Jakarta (ANTARA) - Kementerian Kesehatan RI menerbitkan surat edaran terkait shared competency atau pembagian kompetensi untuk mengatasi persinggungan pelayanan yang melibatkan profesi para dokter spesialis di rumah sakit.
Kompetensi yang saling bersinggungan di antara profesi tenaga kesehatan, kerap berdampak pada pelayanan bagi pasien, bahkan berpotensi pada perdebatan hingga konflik internal dalam organisasi profesi dokter.
"Pada suatu pelayanan medis tertentu, ternyata dalam praktiknya dapat dilakukan oleh dokter spesialis, atau dokter gigi spesialis, dan dokter subspesialis atau dokter gigi subspesialis dari bidang spesialisasi atau subspesialisasi yang berbeda," katanya.
Untuk itu, Kemenkes menerbitkan Surat Edaran Nomor HK.02.01/MENKES/5/2023 tentang Penataan Pelayanan Kesehatan Bagi Dokter Spesialis/Dokter Gigi Spesialis dan Dokter Subspesialis/Dokter Gigi Subspesialis Dengan Kompetensi yang Bersinggungan Melalui Shared Competency di Rumah Sakit.

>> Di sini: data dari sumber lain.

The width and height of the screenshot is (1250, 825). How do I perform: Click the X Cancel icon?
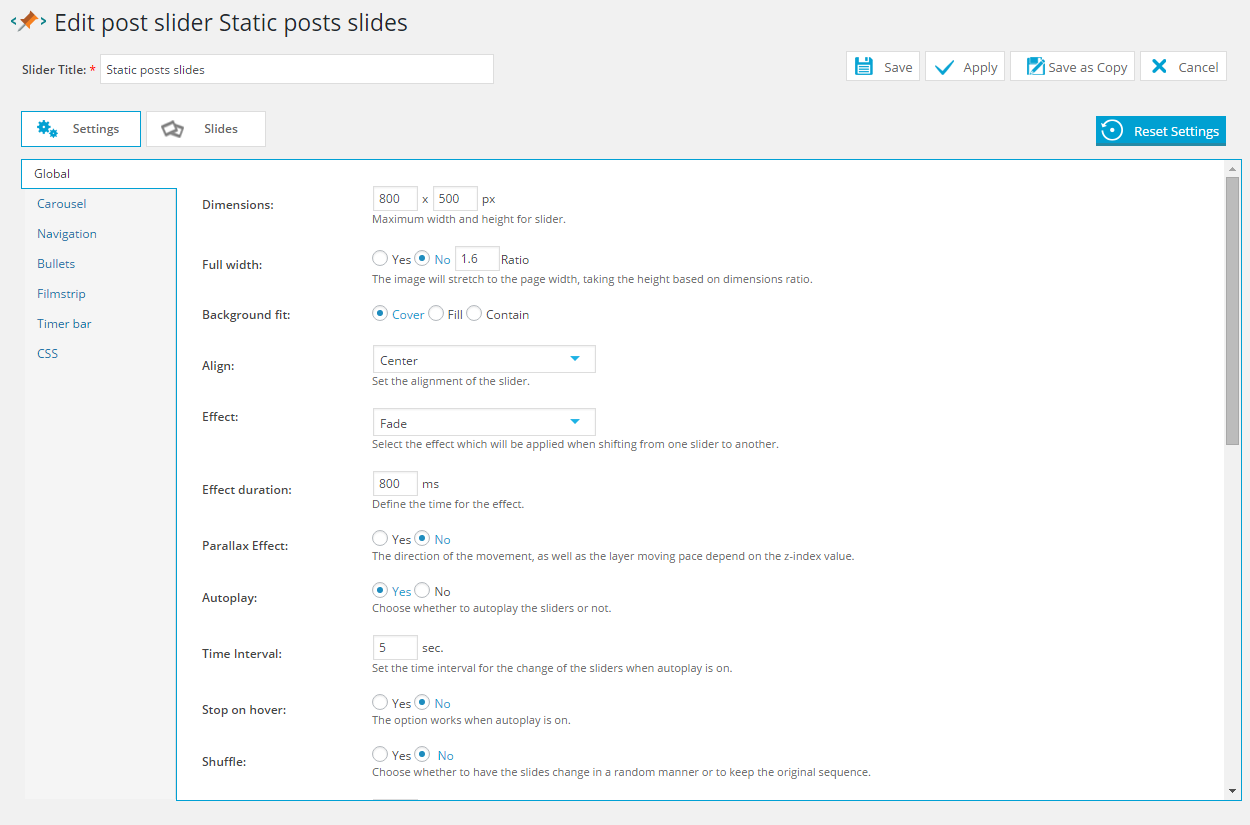(x=1159, y=67)
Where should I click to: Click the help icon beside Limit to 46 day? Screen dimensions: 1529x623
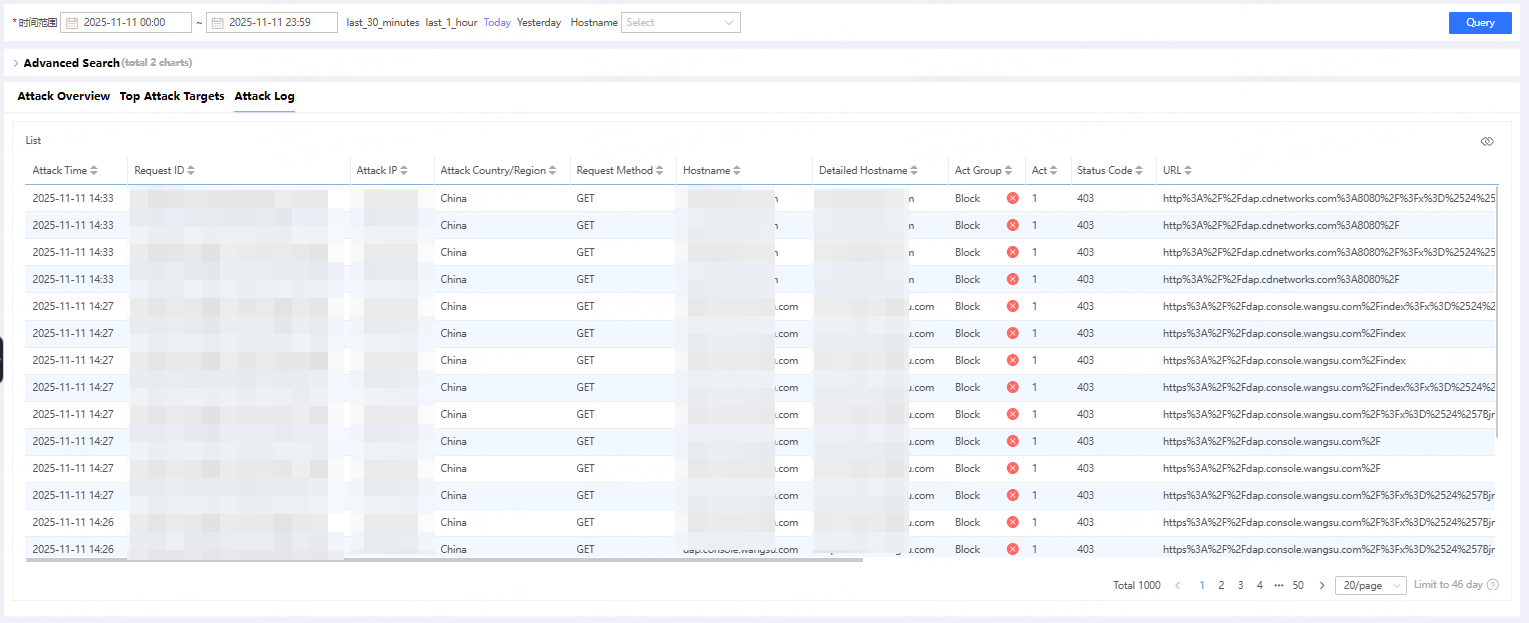[x=1493, y=585]
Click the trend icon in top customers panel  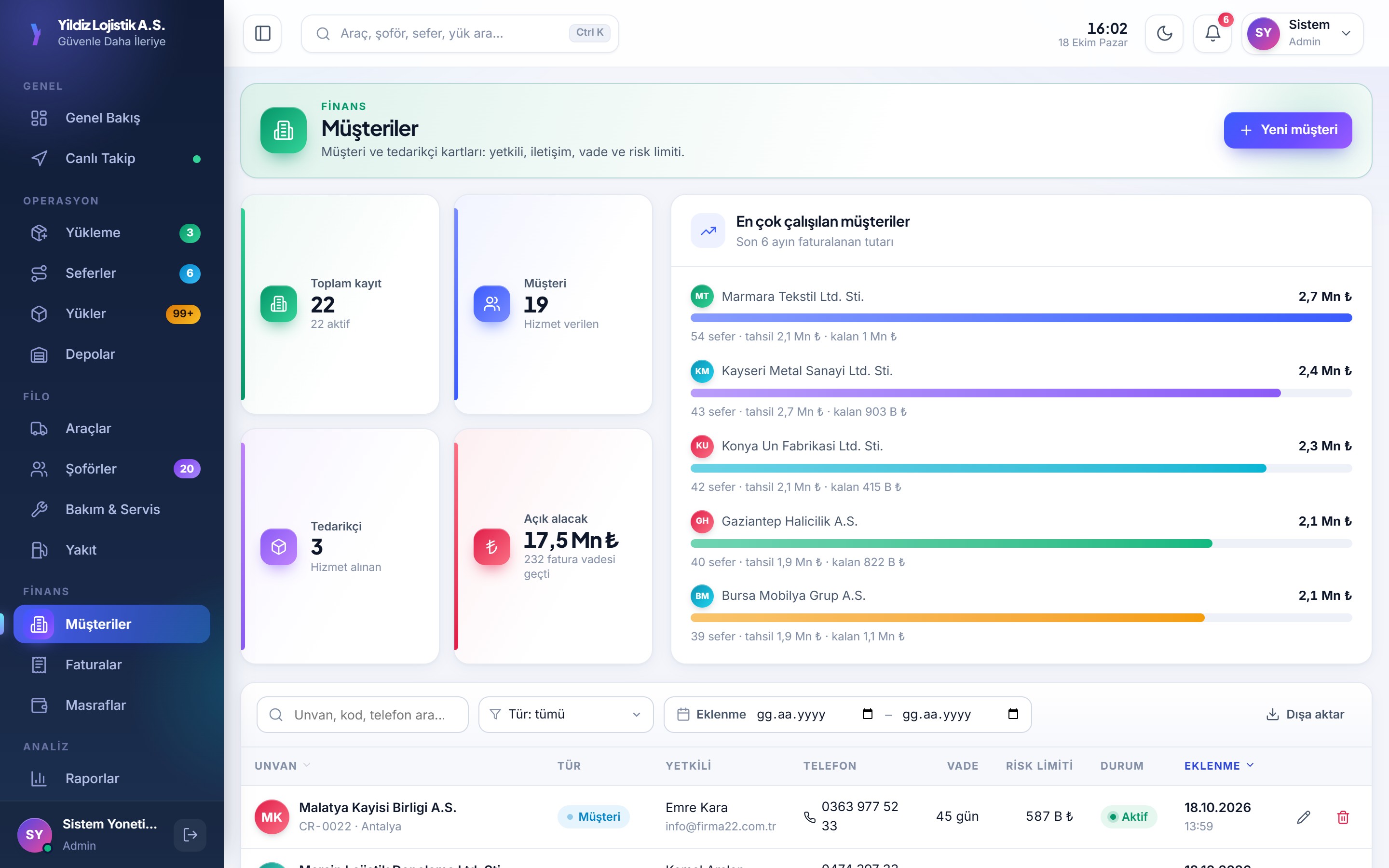pos(708,231)
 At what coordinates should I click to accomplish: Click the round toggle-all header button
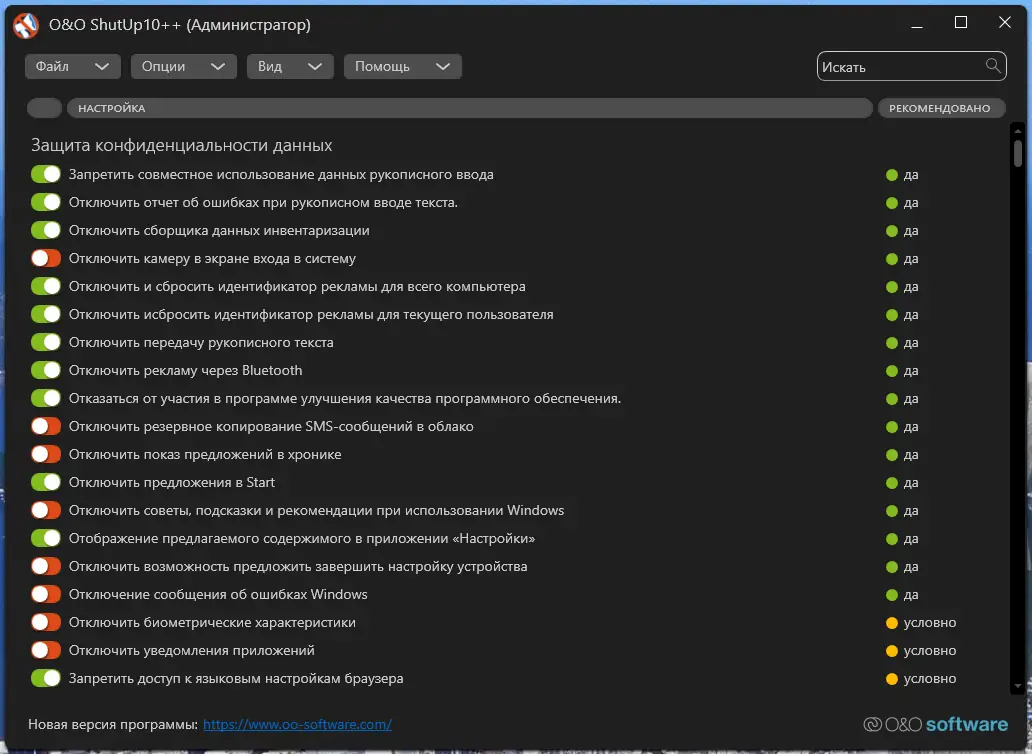pyautogui.click(x=45, y=108)
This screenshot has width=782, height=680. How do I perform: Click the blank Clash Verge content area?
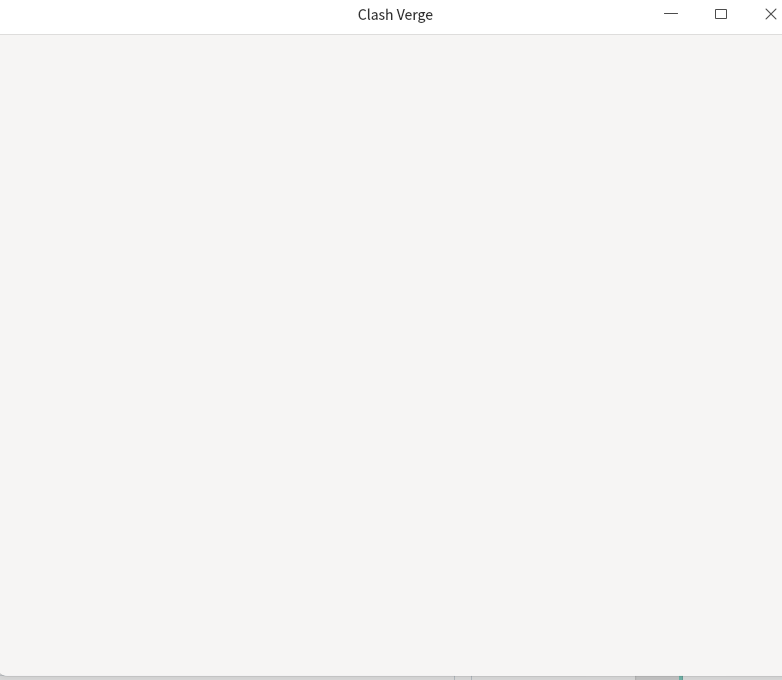pos(391,355)
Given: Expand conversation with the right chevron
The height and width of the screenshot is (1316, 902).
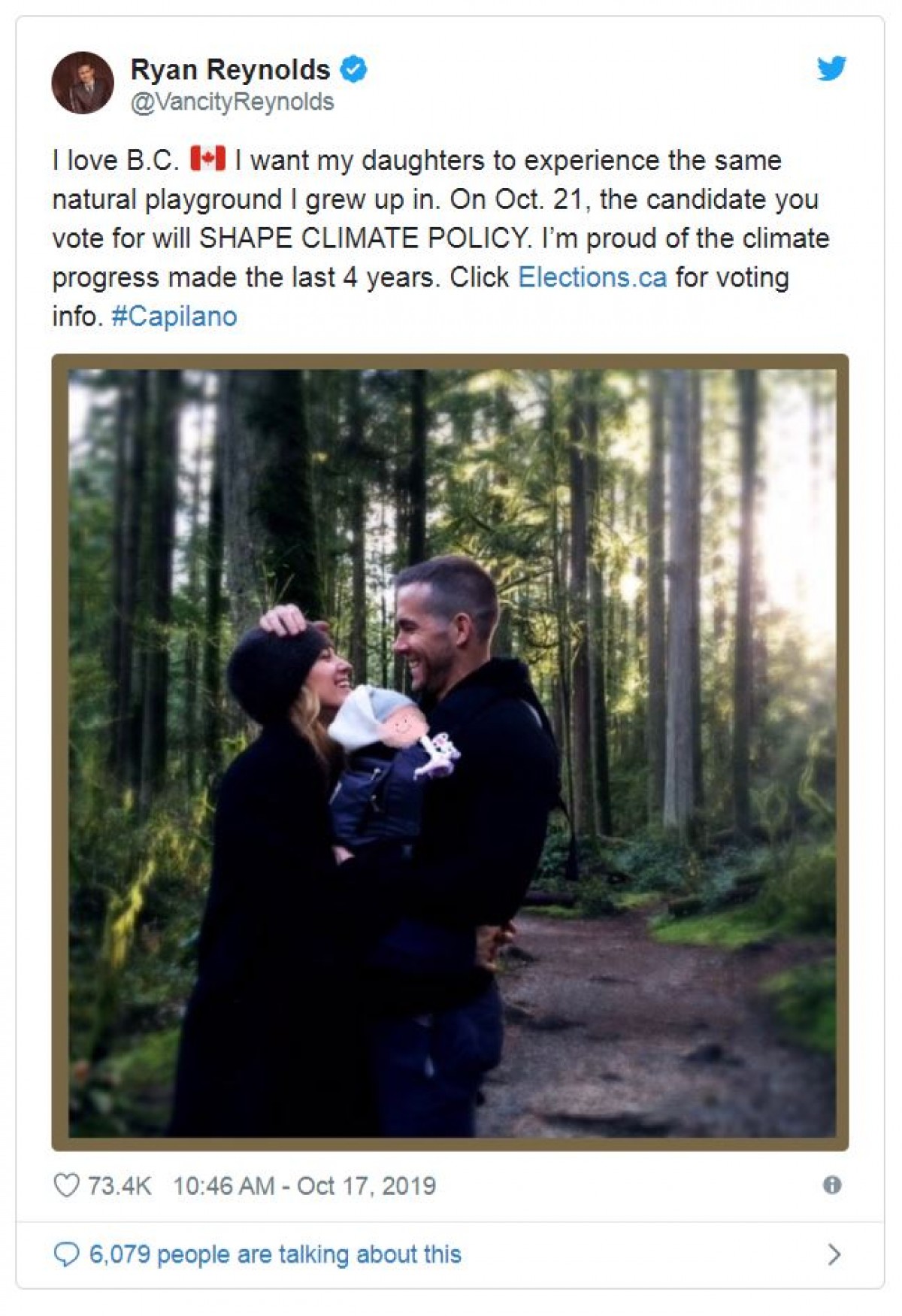Looking at the screenshot, I should 833,1254.
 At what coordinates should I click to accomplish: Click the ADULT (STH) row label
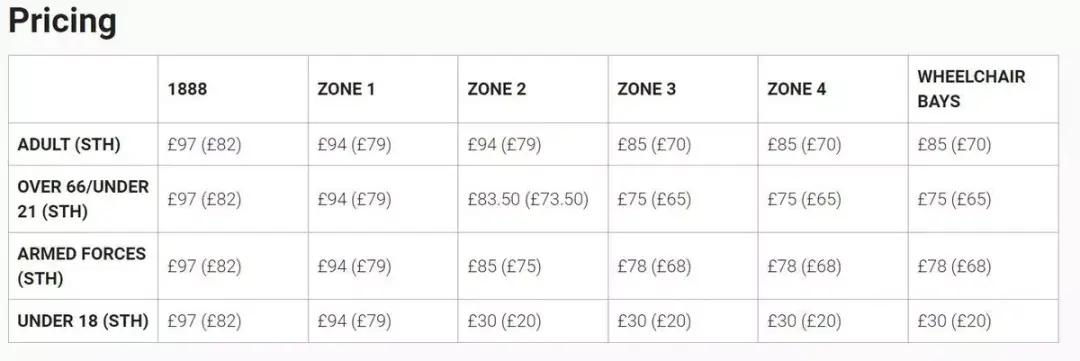pyautogui.click(x=69, y=145)
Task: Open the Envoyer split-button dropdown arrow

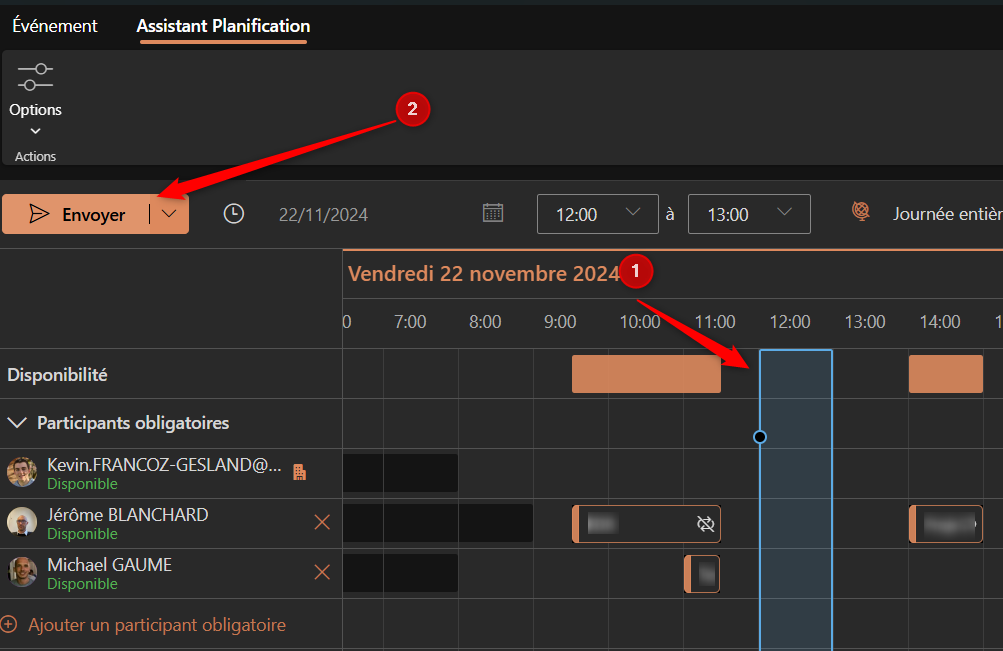Action: 170,214
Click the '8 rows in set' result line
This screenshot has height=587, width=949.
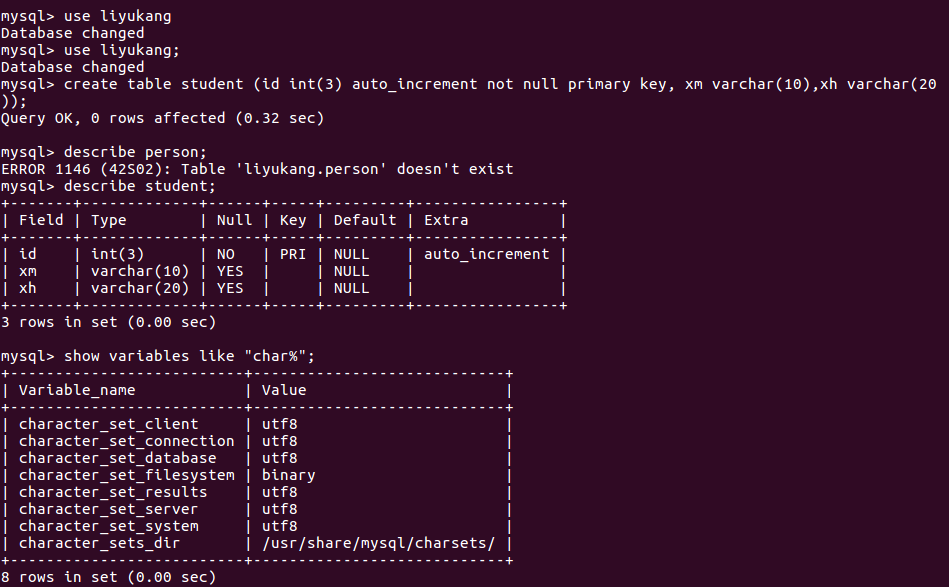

Edaran tersebut meminta rumah sakit untuk fokus memberikan pelayanan kesehatan sesuai kebutuhan spesialistik dan subspesialistik, termasuk penggunaan sarana, prasarana, dan alat kesehatan.
Selain itu, setiap tenaga kesehatan harus memiliki standar kompetensi yang telah disahkan sesuai ketentuan peraturan perundang-undangan atau buku putih (white paper) masing- masing bidang spesialis atau subspesialis.
Tenaga kesehatan juga wajib memiliki clinical appointment berdasarkan rekomendasi komite medik dari pimpinan rumah sakit tempatnya bertugas.
“Rekomendasi komite medik diberikan berdasarkan sertifikat kompetensi atau sertifikat kompetensi tambahan atau dokumen lain yang membuktikan kompetensi yang dimiliki tenaga medis,” katanya.
Kemenkes juga memperhatikan aspek monitoring dan evaluasi penerapan shared competency yang dilakukan secara berkala dalam memberikan pelayanan kesehatan yang efektif, berkualitas dan terstandar untuk menjamin mutu dan keselamatan pasien.
Pada tahap ini, hasil monitoring dan evaluasi disampaikan kepada Menkes melalui Direktur Jenderal Pelayanan Kesehatan setiap tiga bulan sekali.
“Nantinya, hasil laporan tersebut digunakan sebagai bahan untuk melakukan penilaian dalam proses akreditasi dan reakreditasi rumah sakit,” katanya.